このテイクバックの変化にはダルビッシュ有投手も当時反応していました。
去年のシーズン終わりからこの短期間でここまでテークバックを変えられるってマジですごい。
— ダルビッシュ有(Yu Darvish) (@faridyu) February 14, 2020
どれだけ考えて、練習したらこうなるんや。。 https://t.co/GJ7lNcQpkU
なぜならテイクバックを変えるということはピッチングの全てを変えるに等しいからです。テイクバックは投球動作の一番初めです。初めの動作を変えると後の動作のタイミングや角度が変わり、それまでのピッチングが狂ってしまうリスクがあります。そして、テイクバックはその投手の感覚を左右するものです。今まで培ってきた感覚を変える。その難しさをダルビッシュ有投手も感じたのではないでしょうか?
当時の私のツイートです↓↓
【マリナーズ・菊池雄星投手】
— やべかずき@野球トレーナー (@yabe_kazuki) February 15, 2020
投球フォームを変えたみたいです
テイクバックが
内旋→外旋タイプから
外転タイプに変わってますね❗️
これにより
肩甲骨と上腕骨の運動連鎖がスムーズに
⚾️結果的にMER付近で
「肘が上がる」ようになってます#菊池雄星#投球フォーム#ピッチング pic.twitter.com/AzyQvepJMK
そうですね、テイクバックを変えると後のタイミングが全て変わりますし、長くなったテイクバックの時間を確保できていないと、結局体幹が先に回旋し結果肘下がりは変わらずということもあるので、その辺りは難しいですね。

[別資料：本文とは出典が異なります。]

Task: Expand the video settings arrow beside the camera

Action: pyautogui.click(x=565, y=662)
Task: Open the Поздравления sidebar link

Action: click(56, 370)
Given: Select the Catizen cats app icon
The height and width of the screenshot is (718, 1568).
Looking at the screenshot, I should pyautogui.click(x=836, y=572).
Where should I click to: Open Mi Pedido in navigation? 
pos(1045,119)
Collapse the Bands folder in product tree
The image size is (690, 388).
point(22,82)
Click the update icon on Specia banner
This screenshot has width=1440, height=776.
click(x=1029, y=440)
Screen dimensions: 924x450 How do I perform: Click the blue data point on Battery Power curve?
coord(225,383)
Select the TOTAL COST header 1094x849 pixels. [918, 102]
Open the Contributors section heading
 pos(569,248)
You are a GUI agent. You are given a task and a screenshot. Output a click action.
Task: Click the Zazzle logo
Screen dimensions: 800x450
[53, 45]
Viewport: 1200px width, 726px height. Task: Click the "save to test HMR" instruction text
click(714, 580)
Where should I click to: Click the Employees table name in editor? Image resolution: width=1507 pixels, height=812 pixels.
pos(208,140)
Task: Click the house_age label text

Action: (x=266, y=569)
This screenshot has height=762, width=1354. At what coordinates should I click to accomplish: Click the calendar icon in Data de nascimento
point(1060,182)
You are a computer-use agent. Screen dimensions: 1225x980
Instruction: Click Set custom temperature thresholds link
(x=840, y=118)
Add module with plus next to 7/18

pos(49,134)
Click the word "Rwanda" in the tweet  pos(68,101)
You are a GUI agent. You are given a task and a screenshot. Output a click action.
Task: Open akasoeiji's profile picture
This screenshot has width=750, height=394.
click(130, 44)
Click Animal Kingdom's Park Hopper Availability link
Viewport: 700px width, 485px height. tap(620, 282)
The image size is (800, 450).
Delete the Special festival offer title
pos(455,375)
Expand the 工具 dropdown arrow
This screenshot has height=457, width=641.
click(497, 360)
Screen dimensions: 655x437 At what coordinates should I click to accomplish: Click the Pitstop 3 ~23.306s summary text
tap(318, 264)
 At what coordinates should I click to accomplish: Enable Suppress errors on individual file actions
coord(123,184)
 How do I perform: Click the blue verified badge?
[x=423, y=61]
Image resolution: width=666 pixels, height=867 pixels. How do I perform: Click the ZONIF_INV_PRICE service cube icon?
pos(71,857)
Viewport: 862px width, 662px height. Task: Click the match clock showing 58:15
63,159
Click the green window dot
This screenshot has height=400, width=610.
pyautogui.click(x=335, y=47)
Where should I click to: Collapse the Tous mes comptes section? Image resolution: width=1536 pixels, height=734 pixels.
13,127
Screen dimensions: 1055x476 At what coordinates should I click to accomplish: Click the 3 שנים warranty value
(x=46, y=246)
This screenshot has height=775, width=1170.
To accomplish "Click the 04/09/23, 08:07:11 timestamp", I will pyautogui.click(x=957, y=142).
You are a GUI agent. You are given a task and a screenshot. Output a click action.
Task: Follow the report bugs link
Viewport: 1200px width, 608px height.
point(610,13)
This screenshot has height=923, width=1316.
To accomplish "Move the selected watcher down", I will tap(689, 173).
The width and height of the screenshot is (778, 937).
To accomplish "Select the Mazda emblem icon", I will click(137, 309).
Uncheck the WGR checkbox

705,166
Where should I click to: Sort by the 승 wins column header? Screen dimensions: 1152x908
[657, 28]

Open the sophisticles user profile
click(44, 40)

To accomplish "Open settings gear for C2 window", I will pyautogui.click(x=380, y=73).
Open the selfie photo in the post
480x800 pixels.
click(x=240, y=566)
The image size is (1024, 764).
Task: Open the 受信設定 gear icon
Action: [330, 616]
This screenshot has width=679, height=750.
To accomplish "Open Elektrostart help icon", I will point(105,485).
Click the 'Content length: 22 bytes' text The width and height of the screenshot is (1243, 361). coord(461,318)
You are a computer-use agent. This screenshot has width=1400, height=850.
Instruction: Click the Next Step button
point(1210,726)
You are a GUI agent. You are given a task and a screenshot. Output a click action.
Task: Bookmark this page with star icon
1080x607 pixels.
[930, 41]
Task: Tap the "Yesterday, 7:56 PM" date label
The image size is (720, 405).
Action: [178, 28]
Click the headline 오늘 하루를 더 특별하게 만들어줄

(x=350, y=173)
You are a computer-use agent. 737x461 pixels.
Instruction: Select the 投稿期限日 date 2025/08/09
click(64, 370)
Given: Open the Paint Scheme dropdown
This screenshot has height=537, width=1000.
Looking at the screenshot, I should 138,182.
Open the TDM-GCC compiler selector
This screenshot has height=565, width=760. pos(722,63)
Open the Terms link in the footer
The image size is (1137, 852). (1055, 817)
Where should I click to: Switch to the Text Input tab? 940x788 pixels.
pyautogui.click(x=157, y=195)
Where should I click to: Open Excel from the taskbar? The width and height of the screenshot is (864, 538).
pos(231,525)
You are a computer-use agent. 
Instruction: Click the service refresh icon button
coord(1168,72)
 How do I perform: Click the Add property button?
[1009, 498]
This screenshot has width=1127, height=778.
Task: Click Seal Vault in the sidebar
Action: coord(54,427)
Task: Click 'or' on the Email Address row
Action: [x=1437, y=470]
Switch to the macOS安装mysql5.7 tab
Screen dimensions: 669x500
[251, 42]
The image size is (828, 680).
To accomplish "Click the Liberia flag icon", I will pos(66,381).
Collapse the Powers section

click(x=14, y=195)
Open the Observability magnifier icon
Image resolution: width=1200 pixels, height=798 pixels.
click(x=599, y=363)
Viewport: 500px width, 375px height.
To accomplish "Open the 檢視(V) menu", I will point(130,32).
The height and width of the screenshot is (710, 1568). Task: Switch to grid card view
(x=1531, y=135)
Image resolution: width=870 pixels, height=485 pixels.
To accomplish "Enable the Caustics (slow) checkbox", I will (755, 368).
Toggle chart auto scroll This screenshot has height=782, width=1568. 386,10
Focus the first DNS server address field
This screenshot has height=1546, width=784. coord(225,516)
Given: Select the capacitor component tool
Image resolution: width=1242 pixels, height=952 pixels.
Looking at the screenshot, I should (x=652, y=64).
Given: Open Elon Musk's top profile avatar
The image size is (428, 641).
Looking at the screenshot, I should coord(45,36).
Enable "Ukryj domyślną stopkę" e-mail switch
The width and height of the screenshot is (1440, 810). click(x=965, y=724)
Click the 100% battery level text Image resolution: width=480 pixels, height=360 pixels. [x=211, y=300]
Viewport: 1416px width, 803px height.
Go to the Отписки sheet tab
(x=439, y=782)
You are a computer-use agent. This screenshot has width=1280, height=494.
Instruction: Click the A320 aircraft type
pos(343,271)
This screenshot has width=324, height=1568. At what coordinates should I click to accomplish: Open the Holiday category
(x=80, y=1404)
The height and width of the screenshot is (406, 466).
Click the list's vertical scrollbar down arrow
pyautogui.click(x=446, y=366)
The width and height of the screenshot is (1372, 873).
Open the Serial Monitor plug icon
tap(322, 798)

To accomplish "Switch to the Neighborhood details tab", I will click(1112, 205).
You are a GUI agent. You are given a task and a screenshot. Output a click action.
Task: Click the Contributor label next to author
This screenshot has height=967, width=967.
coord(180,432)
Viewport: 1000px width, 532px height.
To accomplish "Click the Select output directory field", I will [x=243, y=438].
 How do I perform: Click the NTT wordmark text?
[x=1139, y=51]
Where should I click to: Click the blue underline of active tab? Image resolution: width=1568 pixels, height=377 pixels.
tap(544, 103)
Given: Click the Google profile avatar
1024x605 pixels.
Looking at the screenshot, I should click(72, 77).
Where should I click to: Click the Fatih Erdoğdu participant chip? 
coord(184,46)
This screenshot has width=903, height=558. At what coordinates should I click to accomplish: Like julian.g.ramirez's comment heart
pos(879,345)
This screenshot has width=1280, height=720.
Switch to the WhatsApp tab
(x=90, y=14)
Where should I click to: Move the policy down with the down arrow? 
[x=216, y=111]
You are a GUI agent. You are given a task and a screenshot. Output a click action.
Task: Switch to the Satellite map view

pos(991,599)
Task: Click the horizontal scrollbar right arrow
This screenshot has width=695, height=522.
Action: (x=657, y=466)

— やべかずき@野球トレーナー (@yabe_kazuki) February 18, 2020
このように、ピッチング動作を変えるというのは相当な覚悟が必要です。
また、なぜ変えないといけないのか?
どのように変えるのか?はしっかりと理解しておく必要があります。
プロの投手がこうしているから形だけ真似するのではなく、今回紹介した全投手に共通する『原理原則』をしっかりと理解し、それを自分の感覚に落とし込むことが重要だと思います。
菊池投手の変化もその原理原則に従ったものだということがわかったのではないでしょうか?
⦅参考動画⦆
今回は、菊池雄星投手を例に、ピッチングにおける上半身のポイントを解説しました。
「一流の選手がなぜ活躍できているのか?」
それを動作から紐解くことで、自分のフォームやトレーニングに活かすことができます。今後もこのシリーズは定期的に続けていく予定なので、もし「こんな選手を解説して欲しい」などリクエストがあれば、この記事をSNSでシェア、コメントしてください!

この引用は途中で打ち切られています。